Zitierter Text.
<<<<

Ich nutz Heidi sql da bekomme ich überhaupt nie eine Fehlermeldung. Ich versuche es in mal mit einem anderen Programm, was hierfür ggf besser geeignet ist


----------



## Yaslaw (16. Februar 2022)

Mein Beispiel ist mit HEide-SQL geschrieben und getestet. Das geht.
Aber bring doch mal die Fehlermeldung.
Und du hast sicher den Beispielcode an deine DB angepasst? Bei mir heisst die Tabelle und die Spalten anders als bei dir.


----------



## Zvoni (16. Februar 2022)

Max-Berater hat gesagt.:


> Ich nutz Heidi sql da bekomme ich überhaupt nie eine Fehlermeldung. Ich versuche es in mal mit einem anderen Programm, was hierfür ggf besser geeignet ist


Es ist ein MySQL-Server.
ich benutze MySQL-Workbench
nie was anderes benutzt…..


----------



## Yaslaw (16. Februar 2022)

Und Heidi-SQL gibt auch fehler aus. Als Popup und in der Consolenausgabe


----------



## Max-Berater (17. Februar 2022)

>>>>

Prüfe, ob die Aussagen (a), (b) und (c) zum Forumsausschnitt über HeidiSQL passen. Antworte jeweils mit Ja oder Nein und zitiere die entscheidenden Worte wörtlich.
(a) Zvoni arbeitet mit MySQL-Workbench.
(b) Yaslaw hat sein Beispiel mit einem anderen Programm als Heidi-SQL getestet.
(c) Laut Yaslaw zeigt Heidi-SQL Fehler nur in der Konsolenausgabe an.
Die Zeilen werden hier nicht gebraucht.

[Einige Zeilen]
<<<<

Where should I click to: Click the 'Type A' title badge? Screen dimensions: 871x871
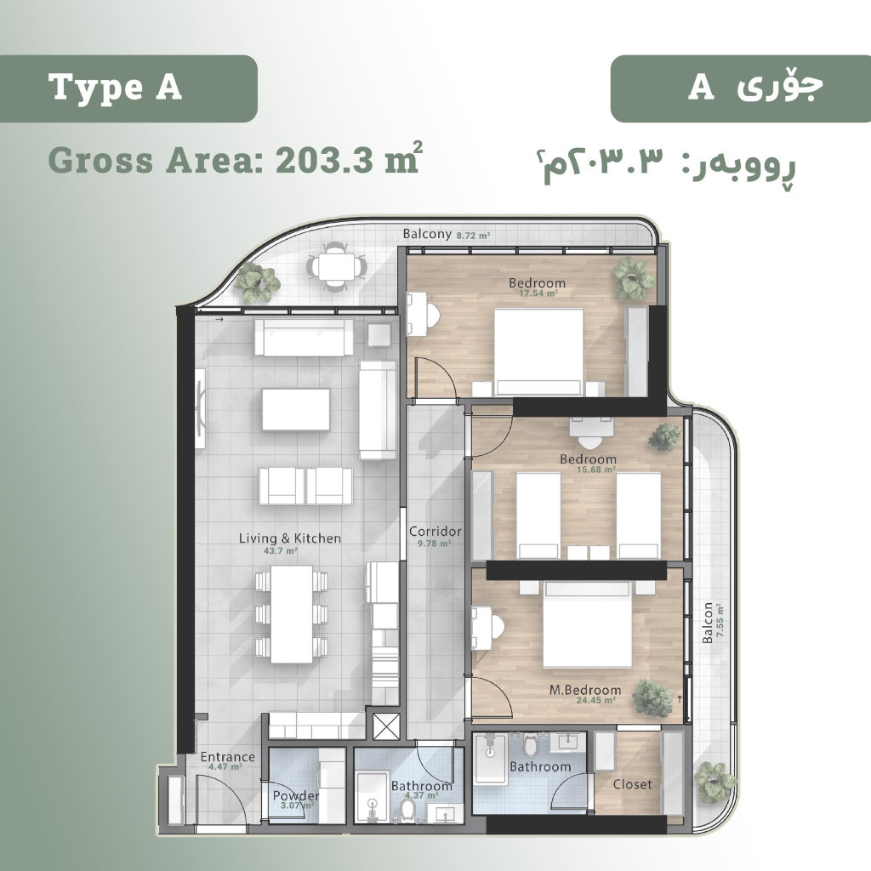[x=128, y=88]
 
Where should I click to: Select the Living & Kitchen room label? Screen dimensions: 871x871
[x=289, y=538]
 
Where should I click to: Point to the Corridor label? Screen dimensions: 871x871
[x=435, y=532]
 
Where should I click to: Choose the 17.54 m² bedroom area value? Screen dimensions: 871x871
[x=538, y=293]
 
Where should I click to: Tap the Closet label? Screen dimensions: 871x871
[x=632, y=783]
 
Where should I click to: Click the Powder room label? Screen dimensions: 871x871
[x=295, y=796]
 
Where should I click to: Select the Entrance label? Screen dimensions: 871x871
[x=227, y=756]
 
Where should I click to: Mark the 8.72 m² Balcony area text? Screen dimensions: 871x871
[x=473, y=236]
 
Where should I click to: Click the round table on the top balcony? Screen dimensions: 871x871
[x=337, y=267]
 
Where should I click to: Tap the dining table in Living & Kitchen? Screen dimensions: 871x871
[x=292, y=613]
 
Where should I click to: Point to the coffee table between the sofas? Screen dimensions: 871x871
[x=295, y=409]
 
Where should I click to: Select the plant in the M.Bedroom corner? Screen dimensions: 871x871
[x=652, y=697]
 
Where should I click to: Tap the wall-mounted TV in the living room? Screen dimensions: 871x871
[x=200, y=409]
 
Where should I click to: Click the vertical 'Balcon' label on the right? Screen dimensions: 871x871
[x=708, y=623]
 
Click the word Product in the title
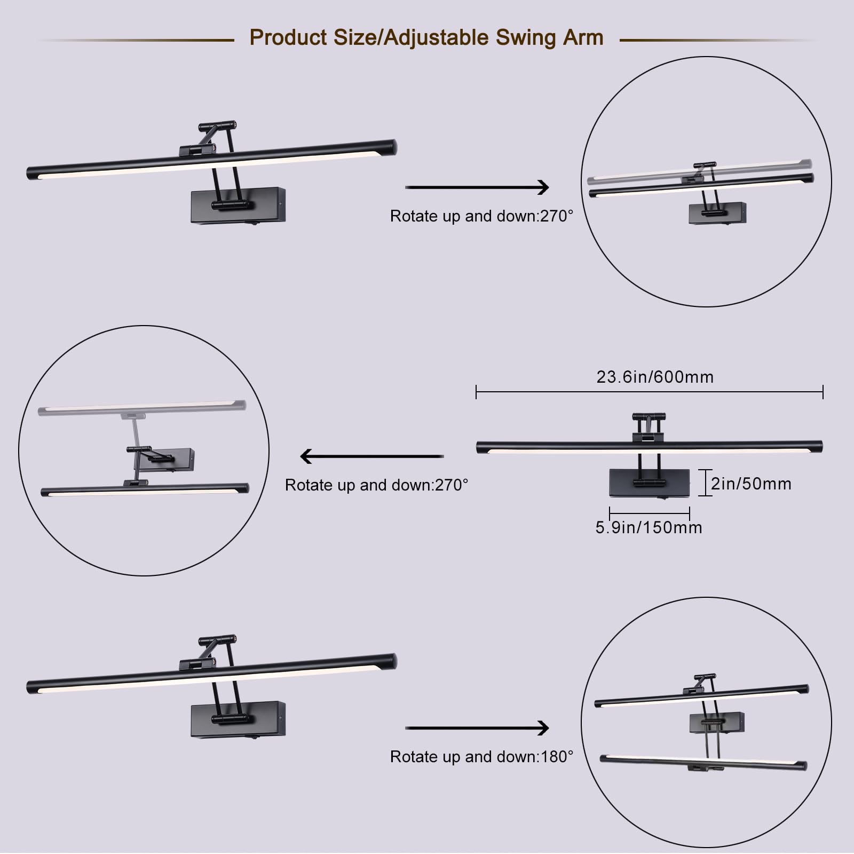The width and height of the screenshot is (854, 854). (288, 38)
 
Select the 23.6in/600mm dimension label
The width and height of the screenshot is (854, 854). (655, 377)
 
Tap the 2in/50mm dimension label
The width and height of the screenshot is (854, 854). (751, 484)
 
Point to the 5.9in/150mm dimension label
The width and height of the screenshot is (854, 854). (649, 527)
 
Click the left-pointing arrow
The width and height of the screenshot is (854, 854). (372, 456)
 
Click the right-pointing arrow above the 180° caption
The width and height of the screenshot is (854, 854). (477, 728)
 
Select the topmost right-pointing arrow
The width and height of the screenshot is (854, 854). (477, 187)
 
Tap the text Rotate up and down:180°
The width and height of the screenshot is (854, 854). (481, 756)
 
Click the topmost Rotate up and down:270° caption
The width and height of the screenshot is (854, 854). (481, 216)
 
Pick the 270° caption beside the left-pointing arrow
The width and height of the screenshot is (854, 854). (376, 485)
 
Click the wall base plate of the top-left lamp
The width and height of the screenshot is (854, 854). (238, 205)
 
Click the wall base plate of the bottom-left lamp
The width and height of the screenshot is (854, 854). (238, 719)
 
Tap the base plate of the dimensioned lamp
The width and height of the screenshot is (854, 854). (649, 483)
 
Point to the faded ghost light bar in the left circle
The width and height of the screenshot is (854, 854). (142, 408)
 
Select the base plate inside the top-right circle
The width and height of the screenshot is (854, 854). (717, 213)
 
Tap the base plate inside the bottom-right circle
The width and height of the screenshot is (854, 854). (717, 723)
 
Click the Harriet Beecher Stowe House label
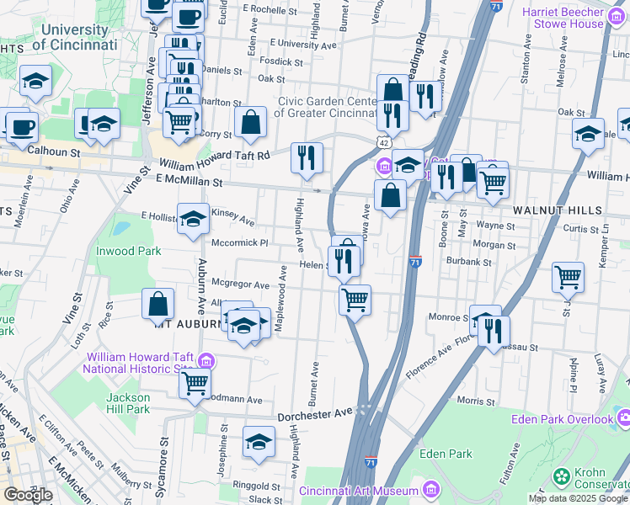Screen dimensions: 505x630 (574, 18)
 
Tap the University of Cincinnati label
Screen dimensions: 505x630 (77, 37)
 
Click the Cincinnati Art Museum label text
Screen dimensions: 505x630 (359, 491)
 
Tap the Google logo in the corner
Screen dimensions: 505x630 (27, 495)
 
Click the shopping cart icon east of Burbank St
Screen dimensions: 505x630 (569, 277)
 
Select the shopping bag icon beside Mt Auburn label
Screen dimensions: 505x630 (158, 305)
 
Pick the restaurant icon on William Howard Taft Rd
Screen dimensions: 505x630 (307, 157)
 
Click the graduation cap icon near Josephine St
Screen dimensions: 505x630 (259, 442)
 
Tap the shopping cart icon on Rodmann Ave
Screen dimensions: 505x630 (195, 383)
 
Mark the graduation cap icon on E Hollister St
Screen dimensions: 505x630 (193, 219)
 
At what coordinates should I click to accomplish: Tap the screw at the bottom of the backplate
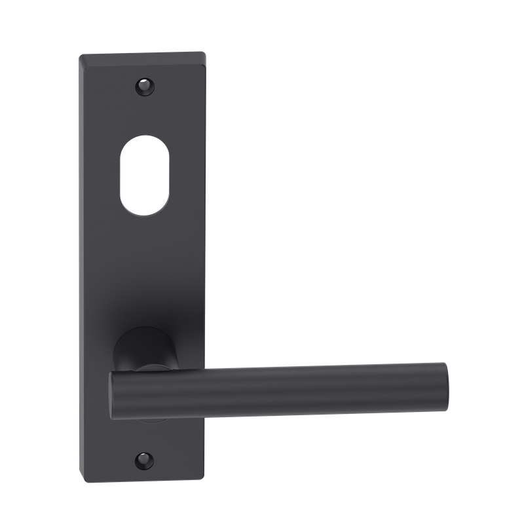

>>>>

Ergebnis.
(a) Ja: „ich benutze MySQL-Workbench“
(b) Nein: „Mein Beispiel ist mit HEide-SQL geschrieben und getestet.“
(c) Nein: „Als Popup und in der Consolenausgabe“